We are here to offer a cruel reality that a Yankees fan won’t see in Yankeecentric blogs and New York newspapers. The Yankees are a playoff team, but they are not a championship team despite what the media and Yankees fans think. In fact, they may not be a World Series team.

Now things can change during course of the season. The Yankees likely could acquire Cole Hamels or Michael Fulmer since they have the farm system and resources to get either of their targets. Maybe then they can be a championship team, but right now, they have questions marks than people want to admit.

The reigning World Series champion Astros are still going to be good, and they got even better by acquiring Pirates ace Gerrit Cole, who the Yankees should have acquired instead of getting Stanton. Their starting rotation is slightly better than the Yankees. We know they are going to hit.

Everyone has forgotten about the Cleveland Indians for whatever reason other than they don’t play in New York. This is a team that has the best starting rotation in baseball, and this is a team that has lights-out bullpen. Plus, they can hit. If Indians ace Corey Kluber was not battling a back injury, he would have shut the Yankees down in Game 5 of the American League Division Series, and we wouldn’t be talking about the Yankees playing the Astros in the ALCS last year.
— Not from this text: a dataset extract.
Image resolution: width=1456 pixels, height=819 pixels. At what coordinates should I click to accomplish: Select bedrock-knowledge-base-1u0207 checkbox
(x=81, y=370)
For my money, the Indians are the team to beat. They were in the World Series couple of years ago despite blowing a 3-1 World Series lead and lost the series to the Chicago Cubs.

We all know the Yankees are a talented team, but talent does not make them a sure thing. Here are the questions that the Yankees have to answer for them to be taken seriously as a World Series championship team:

Can their hitters be money come postseason?  Their hitters are easy to strike out. They can mash the ball against awful pitching, but when it comes to elite pitchers who bring in the heat, they whiff too much. That’s what happened in Games 6 and 7 of the ALCS last year. Plus, it remains to be seen if Gary Sanchez, Aaron Judge and Stanton can provide their Yankee moment the way Derek Jeter, Jorge Posada, Bernie Williams and Tino Martinez did in October back in the Yankees dynasty days. We know Greg Bird can, but then again he could be the next Nick Johnson as being injury-prone, as he will miss the first six to eight weeks of the regular season with an ankle injury.
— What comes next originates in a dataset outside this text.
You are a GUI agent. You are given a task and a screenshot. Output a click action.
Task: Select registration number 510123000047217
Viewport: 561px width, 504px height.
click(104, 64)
Will the starting pitching be difference makers?  Their starting rotation is not going to remind anyone of the good old days. Sonny Gray is their best pitcher, but he does not scare anyone. Neither does CC Sabathia, Jordan Montgomery or Luis Severino. As great as Masahiro Tanaka is, he is capable of being hurt. There’s a reason the Yankees tried to trade for Cole this offseason until the Astros beat them to him. Their consolation prize could be Fulmer or Hamels.

Will Aaron  Boone make a good manager?  Then, there’s Boone managing the Yankees despite never managing a day in his life. He is in for a hard crash course. Not only does he have to know how to manage pitching, but he has to learn to deal with the media, which is not easy as Yankees manager Joe Girardi demonstrated in his Yankee tenure.

I loved making fun of Girardi as much as Wallace Matthews or any Girardi critic, but say this about him: He had his team prepared for games, and he knew how to put pitchers in a right situation. This is something Boone will have to figure it out, especially when it comes to the bullpen. Boone is also going to have to match wits with good managers such as Terry Francona, Buck Showalter, Mike Scioscia and A.J. Hinch, and it remains to be seen if he can like Girardi did, who flourished managing against them.

So many questions. So many answers the Yankees have to provide. It’s time for them to get to work to show they are worthy of the hype.

They may be the offseason champions, but that does not make them World Series champions.

Odds are good they will disappoint than celebrate championship No. 28.